# DATA
[Start of Attachment]
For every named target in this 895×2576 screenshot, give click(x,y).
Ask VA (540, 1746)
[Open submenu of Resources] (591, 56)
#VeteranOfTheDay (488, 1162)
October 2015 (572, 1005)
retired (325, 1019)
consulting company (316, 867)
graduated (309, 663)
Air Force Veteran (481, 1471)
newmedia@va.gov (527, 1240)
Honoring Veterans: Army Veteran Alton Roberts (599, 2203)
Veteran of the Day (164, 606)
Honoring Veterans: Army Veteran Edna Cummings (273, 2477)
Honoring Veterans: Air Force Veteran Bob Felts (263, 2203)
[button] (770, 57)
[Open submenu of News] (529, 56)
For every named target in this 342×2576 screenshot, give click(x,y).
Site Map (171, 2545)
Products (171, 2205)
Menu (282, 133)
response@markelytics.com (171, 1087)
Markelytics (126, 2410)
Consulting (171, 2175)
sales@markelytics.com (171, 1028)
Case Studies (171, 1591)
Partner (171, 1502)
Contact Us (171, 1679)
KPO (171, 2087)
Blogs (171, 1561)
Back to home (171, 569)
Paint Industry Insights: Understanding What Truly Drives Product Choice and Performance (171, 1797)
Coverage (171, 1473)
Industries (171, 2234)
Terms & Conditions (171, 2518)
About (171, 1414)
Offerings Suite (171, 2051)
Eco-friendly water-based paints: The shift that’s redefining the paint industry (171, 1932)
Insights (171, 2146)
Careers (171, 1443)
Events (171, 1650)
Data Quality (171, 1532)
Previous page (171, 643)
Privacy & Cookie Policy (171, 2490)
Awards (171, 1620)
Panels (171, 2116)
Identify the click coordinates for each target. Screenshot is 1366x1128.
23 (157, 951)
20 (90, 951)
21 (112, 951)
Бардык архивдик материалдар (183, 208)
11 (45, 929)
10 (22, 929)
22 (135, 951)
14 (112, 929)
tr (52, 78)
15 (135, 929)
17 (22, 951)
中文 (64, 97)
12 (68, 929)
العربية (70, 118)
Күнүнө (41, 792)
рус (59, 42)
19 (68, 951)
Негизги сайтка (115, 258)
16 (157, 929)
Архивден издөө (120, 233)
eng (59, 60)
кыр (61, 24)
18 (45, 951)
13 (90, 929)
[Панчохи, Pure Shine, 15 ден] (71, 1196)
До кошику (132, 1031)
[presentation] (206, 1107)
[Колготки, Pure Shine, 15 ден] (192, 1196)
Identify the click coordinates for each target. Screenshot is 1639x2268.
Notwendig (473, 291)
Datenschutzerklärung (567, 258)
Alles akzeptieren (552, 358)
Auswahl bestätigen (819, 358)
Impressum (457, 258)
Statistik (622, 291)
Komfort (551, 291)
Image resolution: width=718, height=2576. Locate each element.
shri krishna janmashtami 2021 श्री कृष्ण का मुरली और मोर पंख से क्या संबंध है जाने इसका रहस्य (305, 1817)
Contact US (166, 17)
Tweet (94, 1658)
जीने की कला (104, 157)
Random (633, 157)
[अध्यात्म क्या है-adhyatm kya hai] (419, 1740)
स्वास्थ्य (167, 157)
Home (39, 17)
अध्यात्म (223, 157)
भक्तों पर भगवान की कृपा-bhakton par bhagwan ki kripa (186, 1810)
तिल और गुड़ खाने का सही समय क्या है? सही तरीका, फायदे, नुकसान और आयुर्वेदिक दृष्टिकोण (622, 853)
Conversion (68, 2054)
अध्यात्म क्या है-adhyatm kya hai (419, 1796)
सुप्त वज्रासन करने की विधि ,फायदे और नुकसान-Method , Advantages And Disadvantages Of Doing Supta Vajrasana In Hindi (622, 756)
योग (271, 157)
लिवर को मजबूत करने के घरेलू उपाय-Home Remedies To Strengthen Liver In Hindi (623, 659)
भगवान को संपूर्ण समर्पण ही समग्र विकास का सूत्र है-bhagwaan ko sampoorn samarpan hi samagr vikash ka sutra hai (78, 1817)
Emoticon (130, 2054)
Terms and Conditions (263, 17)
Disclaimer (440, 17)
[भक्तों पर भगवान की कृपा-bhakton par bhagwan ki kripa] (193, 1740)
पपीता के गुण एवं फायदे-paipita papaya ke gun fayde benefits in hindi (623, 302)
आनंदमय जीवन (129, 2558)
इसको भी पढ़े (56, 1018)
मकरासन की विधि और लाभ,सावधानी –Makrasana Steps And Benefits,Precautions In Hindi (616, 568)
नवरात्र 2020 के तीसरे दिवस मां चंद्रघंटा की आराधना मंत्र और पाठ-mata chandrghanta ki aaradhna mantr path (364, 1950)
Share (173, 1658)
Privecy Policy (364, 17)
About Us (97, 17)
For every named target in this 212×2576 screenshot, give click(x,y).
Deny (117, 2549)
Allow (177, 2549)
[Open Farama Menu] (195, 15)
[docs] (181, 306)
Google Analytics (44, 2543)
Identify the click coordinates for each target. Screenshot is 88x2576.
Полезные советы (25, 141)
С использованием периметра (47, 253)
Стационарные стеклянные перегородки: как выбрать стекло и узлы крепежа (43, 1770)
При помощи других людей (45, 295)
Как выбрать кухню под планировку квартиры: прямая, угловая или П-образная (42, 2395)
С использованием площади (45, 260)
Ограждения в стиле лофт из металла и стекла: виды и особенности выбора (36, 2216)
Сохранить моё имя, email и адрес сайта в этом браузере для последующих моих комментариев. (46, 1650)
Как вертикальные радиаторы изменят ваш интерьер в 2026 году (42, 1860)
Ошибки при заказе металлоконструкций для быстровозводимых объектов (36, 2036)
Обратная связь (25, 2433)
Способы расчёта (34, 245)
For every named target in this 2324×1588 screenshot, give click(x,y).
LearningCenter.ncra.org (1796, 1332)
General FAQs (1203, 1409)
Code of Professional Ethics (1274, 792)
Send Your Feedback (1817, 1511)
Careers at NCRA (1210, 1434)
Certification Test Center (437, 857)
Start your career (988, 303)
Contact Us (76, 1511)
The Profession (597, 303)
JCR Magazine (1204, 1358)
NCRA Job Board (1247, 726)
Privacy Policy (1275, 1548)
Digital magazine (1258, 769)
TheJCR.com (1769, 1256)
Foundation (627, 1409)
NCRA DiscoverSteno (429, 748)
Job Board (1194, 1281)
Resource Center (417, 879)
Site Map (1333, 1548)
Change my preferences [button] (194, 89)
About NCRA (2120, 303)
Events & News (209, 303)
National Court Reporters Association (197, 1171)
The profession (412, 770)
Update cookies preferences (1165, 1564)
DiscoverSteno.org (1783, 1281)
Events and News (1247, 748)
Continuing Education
[End of Attachment]
# WORK INSTRUCTIONS
Would you restate the material above word for word?

# ANSWER SPACE
For every named target in this 895×2576 screenshot, give click(x,y).
Ask VA (540, 1746)
[Open submenu of Resources] (591, 56)
#VeteranOfTheDay (488, 1162)
October 2015 (572, 1005)
retired (325, 1019)
consulting company (316, 867)
graduated (309, 663)
Air Force Veteran (481, 1471)
newmedia@va.gov (527, 1240)
Honoring Veterans: Army Veteran Alton Roberts (599, 2203)
Veteran of the Day (164, 606)
Honoring Veterans: Army Veteran Edna Cummings (273, 2477)
Honoring Veterans: Air Force Veteran Bob Felts (263, 2203)
[button] (770, 57)
[Open submenu of News] (529, 56)
For every named target in this 342×2576 screenshot, give click(x,y).
Site Map (171, 2545)
Products (171, 2205)
Menu (282, 133)
response@markelytics.com (171, 1087)
Markelytics (126, 2410)
Consulting (171, 2175)
sales@markelytics.com (171, 1028)
Case Studies (171, 1591)
Partner (171, 1502)
Contact Us (171, 1679)
KPO (171, 2087)
Blogs (171, 1561)
Back to home (171, 569)
Paint Industry Insights: Understanding What Truly Drives Product Choice and Performance (171, 1797)
Coverage (171, 1473)
Industries (171, 2234)
Terms & Conditions (171, 2518)
About (171, 1414)
Offerings Suite (171, 2051)
Eco-friendly water-based paints: The shift that’s redefining the paint industry (171, 1932)
Insights (171, 2146)
Careers (171, 1443)
Events (171, 1650)
Data Quality (171, 1532)
Previous page (171, 643)
Privacy & Cookie Policy (171, 2490)
Awards (171, 1620)
Panels (171, 2116)
Identify the click coordinates for each target. Screenshot is 1366x1128.
23 (157, 951)
20 (90, 951)
21 (112, 951)
Бардык архивдик материалдар (183, 208)
11 (45, 929)
10 (22, 929)
22 (135, 951)
14 (112, 929)
tr (52, 78)
15 (135, 929)
17 (22, 951)
中文 (64, 97)
12 (68, 929)
العربية (70, 118)
Күнүнө (41, 792)
рус (59, 42)
19 (68, 951)
Негизги сайтка (115, 258)
16 (157, 929)
Архивден издөө (120, 233)
eng (59, 60)
кыр (61, 24)
18 (45, 951)
13 (90, 929)
[Панчохи, Pure Shine, 15 ден] (71, 1196)
До кошику (132, 1031)
[presentation] (206, 1107)
[Колготки, Pure Shine, 15 ден] (192, 1196)
Identify the click coordinates for each target. Screenshot is 1639x2268.
Notwendig (473, 291)
Datenschutzerklärung (567, 258)
Alles akzeptieren (552, 358)
Auswahl bestätigen (819, 358)
Impressum (457, 258)
Statistik (622, 291)
Komfort (551, 291)
Image resolution: width=718, height=2576. Locate each element.
shri krishna janmashtami 2021 श्री कृष्ण का मुरली और मोर पंख से क्या संबंध है जाने इसका रहस्य (305, 1817)
Contact US (166, 17)
Tweet (94, 1658)
जीने की कला (104, 157)
Random (633, 157)
[अध्यात्म क्या है-adhyatm kya hai] (419, 1740)
स्वास्थ्य (167, 157)
Home (39, 17)
अध्यात्म (223, 157)
भक्तों पर भगवान की कृपा-bhakton par bhagwan ki kripa (186, 1810)
तिल और गुड़ खाने का सही समय क्या है? सही तरीका, फायदे, नुकसान और आयुर्वेदिक दृष्टिकोण (622, 853)
Conversion (68, 2054)
अध्यात्म क्या है-adhyatm kya hai (419, 1796)
सुप्त वज्रासन करने की विधि ,फायदे और नुकसान-Method , Advantages And Disadvantages Of Doing Supta Vajrasana In Hindi (622, 756)
योग (271, 157)
लिवर को मजबूत करने के घरेलू उपाय-Home Remedies To Strengthen Liver In Hindi (623, 659)
भगवान को संपूर्ण समर्पण ही समग्र विकास का सूत्र है-bhagwaan ko sampoorn samarpan hi samagr vikash ka sutra hai (78, 1817)
Emoticon (130, 2054)
Terms and Conditions (263, 17)
Disclaimer (440, 17)
[भक्तों पर भगवान की कृपा-bhakton par bhagwan ki kripa] (193, 1740)
पपीता के गुण एवं फायदे-paipita papaya ke gun fayde benefits in hindi (623, 302)
आनंदमय जीवन (129, 2558)
इसको भी पढ़े (56, 1018)
मकरासन की विधि और लाभ,सावधानी –Makrasana Steps And Benefits,Precautions In Hindi (616, 568)
नवरात्र 2020 के तीसरे दिवस मां चंद्रघंटा की आराधना मंत्र और पाठ-mata chandrghanta ki aaradhna mantr path (364, 1950)
Share (173, 1658)
Privecy Policy (364, 17)
About Us (97, 17)
For every named target in this 212×2576 screenshot, give click(x,y).
Deny (117, 2549)
Allow (177, 2549)
[Open Farama Menu] (195, 15)
[docs] (181, 306)
Google Analytics (44, 2543)
Identify the click coordinates for each target. Screenshot is 88x2576.
Полезные советы (25, 141)
С использованием периметра (47, 253)
Стационарные стеклянные перегородки: как выбрать стекло и узлы крепежа (43, 1770)
При помощи других людей (45, 295)
Как выбрать кухню под планировку квартиры: прямая, угловая или П-образная (42, 2395)
С использованием площади (45, 260)
Ограждения в стиле лофт из металла и стекла: виды и особенности выбора (36, 2216)
Сохранить моё имя, email и адрес сайта в этом браузере для последующих моих комментариев. (46, 1650)
Как вертикальные радиаторы изменят ваш интерьер в 2026 году (42, 1860)
Ошибки при заказе металлоконструкций для быстровозводимых объектов (36, 2036)
Обратная связь (25, 2433)
Способы расчёта (34, 245)
For every named target in this 2324×1588 screenshot, give click(x,y).
LearningCenter.ncra.org (1796, 1332)
General FAQs (1203, 1409)
Code of Professional Ethics (1274, 792)
Send Your Feedback (1817, 1511)
Careers at NCRA (1210, 1434)
Certification Test Center (437, 857)
Start your career (988, 303)
Contact Us (76, 1511)
The Profession (597, 303)
JCR Magazine (1204, 1358)
NCRA Job Board (1247, 726)
Privacy Policy (1275, 1548)
Digital magazine (1258, 769)
TheJCR.com (1769, 1256)
Foundation (627, 1409)
NCRA DiscoverSteno (429, 748)
Job Board (1194, 1281)
Resource Center (417, 879)
Site Map (1333, 1548)
Change my preferences [button] (194, 89)
About NCRA (2120, 303)
Events & News (209, 303)
National Court Reporters Association (197, 1171)
The profession (412, 770)
Update cookies preferences (1165, 1564)
DiscoverSteno.org (1783, 1281)
Events and News (1247, 748)
Continuing Education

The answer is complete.